Given its lack of political will to interfere directly, Algeria has intervened in other ways to strengthen its security vis-a-vis Libya’s increasing instability, primarily by increasing the capacity of its security forces on the borders (Tout sur l’Algérie, March 10). The Algerian army now deploys South-African Seeker drones and Beechcraft 1900 planes for reconnaissance missions, and it uses sophisticated military night-vision goggles (Jeune Afrique, September 22). In addition, in June 2016, Algeria announced the purchase of three Gulfstream G550 aircraft, which can carry out longer surveillance missions (MenaDefense, June 16).

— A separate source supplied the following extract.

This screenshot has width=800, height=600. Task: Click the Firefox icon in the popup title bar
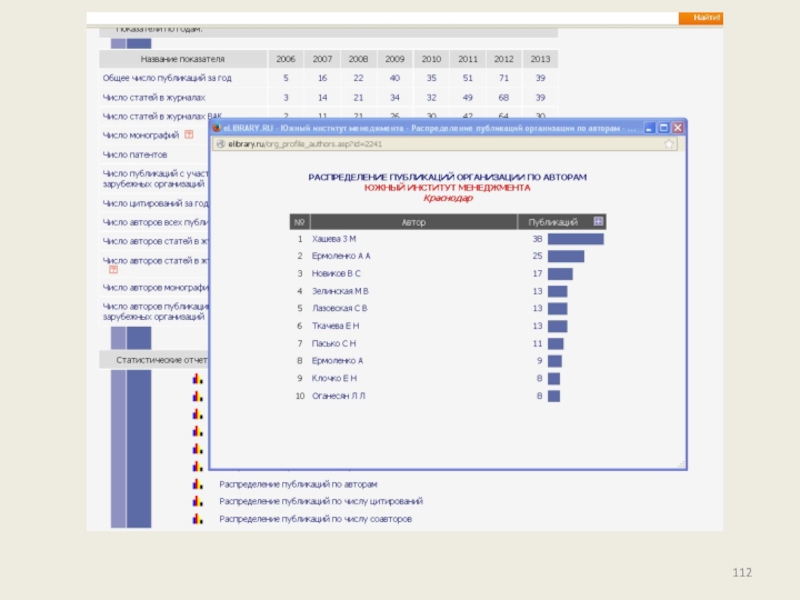(x=215, y=128)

Algeria has also started to build a fence along its border with Libya and Tunisia, and it is doing the same on the frontier with Morocco (Tout sur l’Algérie, August 31). However, the need to strengthen and invest additional resources in security comes at a time of deep economic crisis for Algeria, with the country struggling as a result of weakening oil prices and the lasting impact of the shale revolution (El Watan, October 19). The re-emergence of a number of other oil-producing countries – Iran, as well as Libya itself – on the international market is likely to have a further negative impact on Algeria’s public finances.
Domestic economic problems represent a key risk to Algeria’s stability in the coming years (Tout sur l’Algérie, January 23). This is particularly so given the country’ relatively complicated transition period, but it will also affect Algeria’s capacity to deal with the threat emanating from Libya (Terrorism Monitor, May 2, 2014).
North African Relations and the Libyan Conflict
Libya’s instability has a significant regional dimension that affects the international relations of Mediterranean Africa. This is particularly important for Algeria, as Libya’s problems have a direct impact on Algeria’s relations with two of its principal regional rivals – Egypt and Morocco.
Of the two, Egypt is by far the more involved in Libyan issues. Egypt remains the most important regional and international ally of General Khalifa Haftar, the Libyan National Army (LNA) chief, and has often expressed views that diverge from those of Algeria regarding the crisis (Terrorism Monitor, June 26, 2014). Haftar recently gave a lengthy interview to al-Ahram, which was a de facto public endorsement for Haftar by the Egyptian government given the importance of the newspaper. In the interview, Haftar praised Egypt and other countries, such as Russia and China, for the support they have provided him (Al-Ahram, September 19). In addition, he stressed that France is increasingly cooperating with him in the wake of the November 2015 Paris attacks.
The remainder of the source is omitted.